Task 1
How many lines of the listing contain the word "chevron", with case counting? Give only the number.

The key features of the book are using “new” applications for describing the theoretical concepts in offshore mechanics, and covering both traditional and recent methodologies used in offshore structure modelling. Most of the books currently available in the field of offshore mechanics are based on using traditional oil, gas and ship industry examples to explain the fundamentals of offshore mechanics. Therefore, the reader becomes familiar with the basic concepts very well, but his or her viewpoint will remain limited to the traditional applications. This book tries to address this limitation by covering some recent applications, such as: offshore wind farms, ocean energy devices, aquaculture, floating bridges and submerged tunnels.

Furthermore, the current book not only covers traditional methodologies and concepts in the field of offshore mechanics, but also includes new approaches such as CFD and FEM techniques. The material in this book will help graduate students get needed knowledge in offshore industry for recent applications. Currently, due to the rapid increase in speed of computational resources, offshore industry is using various advanced CFD and FEM tools such as ANSYS and ABAQUS to analyse offshore structures. Therefore, qualified graduated students and engineers need to be familiar with both traditional methodologies and new methods applied in offshore mechanics proper for recent applications.

Structural fluid mechanics of offshore structures, the theories applied to recent applications and proper case studies to explain analytical and numerical methods make the core of this book. The hydrodynamic, stochastic dynamics and structural analyses are the book’s focus. What makes this book distinct from similar available books is that it covers recent applications in offshore industry by providing suitable examples. Simplified examples help students, researchers and engineers to understand the subjects and know how to use proper methods.

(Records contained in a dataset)
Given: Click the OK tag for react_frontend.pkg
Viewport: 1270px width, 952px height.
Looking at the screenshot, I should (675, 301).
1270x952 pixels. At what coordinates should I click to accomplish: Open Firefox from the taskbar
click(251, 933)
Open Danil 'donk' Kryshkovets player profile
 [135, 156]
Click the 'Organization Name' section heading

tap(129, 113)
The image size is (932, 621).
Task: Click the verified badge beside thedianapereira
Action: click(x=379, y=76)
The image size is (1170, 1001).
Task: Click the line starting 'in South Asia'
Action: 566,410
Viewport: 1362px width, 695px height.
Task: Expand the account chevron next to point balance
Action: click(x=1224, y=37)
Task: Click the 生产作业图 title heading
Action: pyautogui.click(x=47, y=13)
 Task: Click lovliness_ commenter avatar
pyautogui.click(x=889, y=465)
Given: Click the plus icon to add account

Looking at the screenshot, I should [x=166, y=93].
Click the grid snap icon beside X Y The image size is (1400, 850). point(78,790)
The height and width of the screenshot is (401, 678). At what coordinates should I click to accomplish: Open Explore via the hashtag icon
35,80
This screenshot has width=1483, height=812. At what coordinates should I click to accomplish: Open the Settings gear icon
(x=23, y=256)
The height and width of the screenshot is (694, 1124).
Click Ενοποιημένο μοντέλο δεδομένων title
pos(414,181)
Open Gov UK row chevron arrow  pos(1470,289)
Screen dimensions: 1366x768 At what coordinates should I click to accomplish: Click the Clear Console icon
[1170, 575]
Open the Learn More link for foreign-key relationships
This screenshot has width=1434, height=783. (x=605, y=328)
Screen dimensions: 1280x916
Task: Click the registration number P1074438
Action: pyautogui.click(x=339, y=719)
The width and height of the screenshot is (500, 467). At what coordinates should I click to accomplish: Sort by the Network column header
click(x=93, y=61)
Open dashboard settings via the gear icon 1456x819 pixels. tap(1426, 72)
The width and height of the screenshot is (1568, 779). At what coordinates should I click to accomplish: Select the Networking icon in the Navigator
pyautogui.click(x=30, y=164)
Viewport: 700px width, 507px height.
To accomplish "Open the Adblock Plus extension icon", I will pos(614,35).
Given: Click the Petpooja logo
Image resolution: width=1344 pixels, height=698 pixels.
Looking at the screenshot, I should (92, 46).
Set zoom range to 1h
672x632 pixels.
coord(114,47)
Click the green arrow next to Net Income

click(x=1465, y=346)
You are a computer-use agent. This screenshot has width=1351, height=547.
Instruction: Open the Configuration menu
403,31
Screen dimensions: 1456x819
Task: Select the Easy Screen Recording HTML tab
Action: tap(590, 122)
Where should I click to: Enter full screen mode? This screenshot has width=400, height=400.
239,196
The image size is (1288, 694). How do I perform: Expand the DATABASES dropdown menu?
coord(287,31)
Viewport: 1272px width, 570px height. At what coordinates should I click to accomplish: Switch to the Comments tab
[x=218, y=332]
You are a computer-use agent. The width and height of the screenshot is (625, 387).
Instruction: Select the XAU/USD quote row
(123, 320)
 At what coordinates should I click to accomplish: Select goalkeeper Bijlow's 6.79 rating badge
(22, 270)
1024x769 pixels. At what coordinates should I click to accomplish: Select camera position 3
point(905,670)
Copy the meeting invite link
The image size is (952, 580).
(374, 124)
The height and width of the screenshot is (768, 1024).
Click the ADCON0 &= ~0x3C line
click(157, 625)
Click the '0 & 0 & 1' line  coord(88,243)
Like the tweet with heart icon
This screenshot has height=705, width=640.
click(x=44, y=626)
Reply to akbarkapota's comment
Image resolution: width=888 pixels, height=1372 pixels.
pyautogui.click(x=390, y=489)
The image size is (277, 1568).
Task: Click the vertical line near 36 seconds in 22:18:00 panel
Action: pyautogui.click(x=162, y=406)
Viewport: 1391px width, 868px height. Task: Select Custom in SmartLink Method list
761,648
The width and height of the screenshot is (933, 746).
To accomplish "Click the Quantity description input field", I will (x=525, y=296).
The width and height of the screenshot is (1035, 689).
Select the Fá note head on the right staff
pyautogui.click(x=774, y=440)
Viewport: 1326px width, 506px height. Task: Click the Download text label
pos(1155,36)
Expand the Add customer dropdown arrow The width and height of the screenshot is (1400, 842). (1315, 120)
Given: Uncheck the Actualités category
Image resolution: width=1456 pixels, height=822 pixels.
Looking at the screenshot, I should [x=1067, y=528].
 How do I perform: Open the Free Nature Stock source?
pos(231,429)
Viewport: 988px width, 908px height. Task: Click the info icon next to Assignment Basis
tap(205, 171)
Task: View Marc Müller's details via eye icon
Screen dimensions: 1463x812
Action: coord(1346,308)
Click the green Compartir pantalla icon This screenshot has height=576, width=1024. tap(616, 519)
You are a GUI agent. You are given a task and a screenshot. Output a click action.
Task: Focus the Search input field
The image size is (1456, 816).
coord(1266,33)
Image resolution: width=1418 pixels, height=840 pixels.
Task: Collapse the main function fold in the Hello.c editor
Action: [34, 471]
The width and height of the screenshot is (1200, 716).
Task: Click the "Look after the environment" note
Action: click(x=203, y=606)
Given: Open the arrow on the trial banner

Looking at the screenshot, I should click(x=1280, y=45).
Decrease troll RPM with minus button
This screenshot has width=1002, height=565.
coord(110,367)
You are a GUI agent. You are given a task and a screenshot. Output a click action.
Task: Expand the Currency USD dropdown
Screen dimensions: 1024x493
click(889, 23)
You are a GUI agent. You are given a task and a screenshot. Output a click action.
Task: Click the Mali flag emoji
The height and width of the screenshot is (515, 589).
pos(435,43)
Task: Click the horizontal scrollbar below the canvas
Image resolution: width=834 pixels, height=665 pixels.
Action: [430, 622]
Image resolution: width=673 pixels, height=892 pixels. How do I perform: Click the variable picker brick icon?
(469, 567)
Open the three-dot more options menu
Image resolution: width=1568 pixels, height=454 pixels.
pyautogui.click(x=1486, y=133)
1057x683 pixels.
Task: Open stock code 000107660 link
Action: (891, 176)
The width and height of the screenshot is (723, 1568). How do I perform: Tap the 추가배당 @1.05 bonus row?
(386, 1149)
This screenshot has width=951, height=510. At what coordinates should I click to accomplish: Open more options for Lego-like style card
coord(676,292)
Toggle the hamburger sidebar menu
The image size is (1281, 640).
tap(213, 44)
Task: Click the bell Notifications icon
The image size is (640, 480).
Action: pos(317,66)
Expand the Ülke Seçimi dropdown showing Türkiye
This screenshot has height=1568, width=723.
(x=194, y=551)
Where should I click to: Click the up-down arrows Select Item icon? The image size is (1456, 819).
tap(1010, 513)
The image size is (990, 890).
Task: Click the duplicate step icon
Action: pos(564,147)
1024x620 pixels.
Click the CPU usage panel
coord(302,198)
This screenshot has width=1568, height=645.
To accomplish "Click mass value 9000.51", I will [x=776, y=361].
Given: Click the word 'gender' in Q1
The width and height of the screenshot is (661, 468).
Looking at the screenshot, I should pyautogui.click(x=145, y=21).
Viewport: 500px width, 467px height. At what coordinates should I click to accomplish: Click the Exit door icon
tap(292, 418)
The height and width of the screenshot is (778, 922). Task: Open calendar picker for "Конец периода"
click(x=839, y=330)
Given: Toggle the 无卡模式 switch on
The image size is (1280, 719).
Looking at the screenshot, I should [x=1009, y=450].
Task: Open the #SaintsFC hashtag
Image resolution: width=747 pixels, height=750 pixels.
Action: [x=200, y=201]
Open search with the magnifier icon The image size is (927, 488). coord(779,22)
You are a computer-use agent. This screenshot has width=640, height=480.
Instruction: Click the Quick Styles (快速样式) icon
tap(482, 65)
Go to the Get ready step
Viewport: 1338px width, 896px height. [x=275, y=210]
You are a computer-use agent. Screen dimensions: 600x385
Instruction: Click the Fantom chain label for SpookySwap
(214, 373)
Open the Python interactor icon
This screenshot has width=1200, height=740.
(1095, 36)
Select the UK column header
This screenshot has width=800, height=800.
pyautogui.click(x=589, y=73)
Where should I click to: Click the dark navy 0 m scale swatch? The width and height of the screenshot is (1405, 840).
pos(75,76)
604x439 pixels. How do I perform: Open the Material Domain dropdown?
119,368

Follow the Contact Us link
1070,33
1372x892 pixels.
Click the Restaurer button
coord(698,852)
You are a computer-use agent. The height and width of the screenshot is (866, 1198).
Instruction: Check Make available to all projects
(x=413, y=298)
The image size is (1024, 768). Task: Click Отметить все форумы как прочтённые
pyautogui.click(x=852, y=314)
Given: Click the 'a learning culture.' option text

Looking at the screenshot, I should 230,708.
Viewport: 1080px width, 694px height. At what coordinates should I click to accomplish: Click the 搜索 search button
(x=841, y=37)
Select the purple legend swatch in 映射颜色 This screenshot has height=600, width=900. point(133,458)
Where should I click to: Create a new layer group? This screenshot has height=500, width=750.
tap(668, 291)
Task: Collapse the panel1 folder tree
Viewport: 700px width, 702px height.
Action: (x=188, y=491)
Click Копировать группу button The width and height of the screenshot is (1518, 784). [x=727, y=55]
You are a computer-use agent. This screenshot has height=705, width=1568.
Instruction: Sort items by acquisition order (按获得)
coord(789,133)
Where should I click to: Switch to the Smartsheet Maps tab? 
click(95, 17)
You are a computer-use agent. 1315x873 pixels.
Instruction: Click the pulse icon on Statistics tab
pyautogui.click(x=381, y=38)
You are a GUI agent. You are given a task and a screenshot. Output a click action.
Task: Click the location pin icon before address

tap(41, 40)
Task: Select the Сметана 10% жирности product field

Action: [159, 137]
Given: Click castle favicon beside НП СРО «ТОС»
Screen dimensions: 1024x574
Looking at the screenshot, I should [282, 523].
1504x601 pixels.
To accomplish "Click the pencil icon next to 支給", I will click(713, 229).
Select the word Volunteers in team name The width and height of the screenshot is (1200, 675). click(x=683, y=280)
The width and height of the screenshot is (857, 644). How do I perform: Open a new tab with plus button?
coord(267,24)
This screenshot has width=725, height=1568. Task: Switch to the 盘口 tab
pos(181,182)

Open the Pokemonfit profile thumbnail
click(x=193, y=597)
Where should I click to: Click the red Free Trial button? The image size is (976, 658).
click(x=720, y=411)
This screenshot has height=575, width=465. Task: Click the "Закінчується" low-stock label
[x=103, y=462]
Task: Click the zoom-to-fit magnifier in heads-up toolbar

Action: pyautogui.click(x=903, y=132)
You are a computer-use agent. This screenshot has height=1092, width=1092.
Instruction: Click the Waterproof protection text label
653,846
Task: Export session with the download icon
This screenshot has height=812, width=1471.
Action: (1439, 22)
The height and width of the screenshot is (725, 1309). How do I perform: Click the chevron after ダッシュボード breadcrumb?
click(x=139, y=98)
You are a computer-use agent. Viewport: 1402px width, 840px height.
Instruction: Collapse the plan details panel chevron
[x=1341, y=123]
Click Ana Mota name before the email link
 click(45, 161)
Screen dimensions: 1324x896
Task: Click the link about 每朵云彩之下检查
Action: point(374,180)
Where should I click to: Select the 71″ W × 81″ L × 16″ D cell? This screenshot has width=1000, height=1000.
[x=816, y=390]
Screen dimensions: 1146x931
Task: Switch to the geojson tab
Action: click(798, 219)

Task 2
Reproduce the book description starting with "The key features" and going on through "and submerged tunnels.", replacing "offshore mechanics" with "marine mechanics".

Problem solution 1
4

Problem solution 2
The key features of the book are using “new” applications for describing the theoretical concepts in marine mechanics, and covering both traditional and recent methodologies used in offshore structure modelling. Most of the books currently available in the field of marine mechanics are based on using traditional oil, gas and ship industry examples to explain the fundamentals of marine mechanics. Therefore, the reader becomes familiar with the basic concepts very well, but his or her viewpoint will remain limited to the traditional applications. This book tries to address this limitation by covering some recent applications, such as: offshore wind farms, ocean energy devices, aquaculture, floating bridges and submerged tunnels.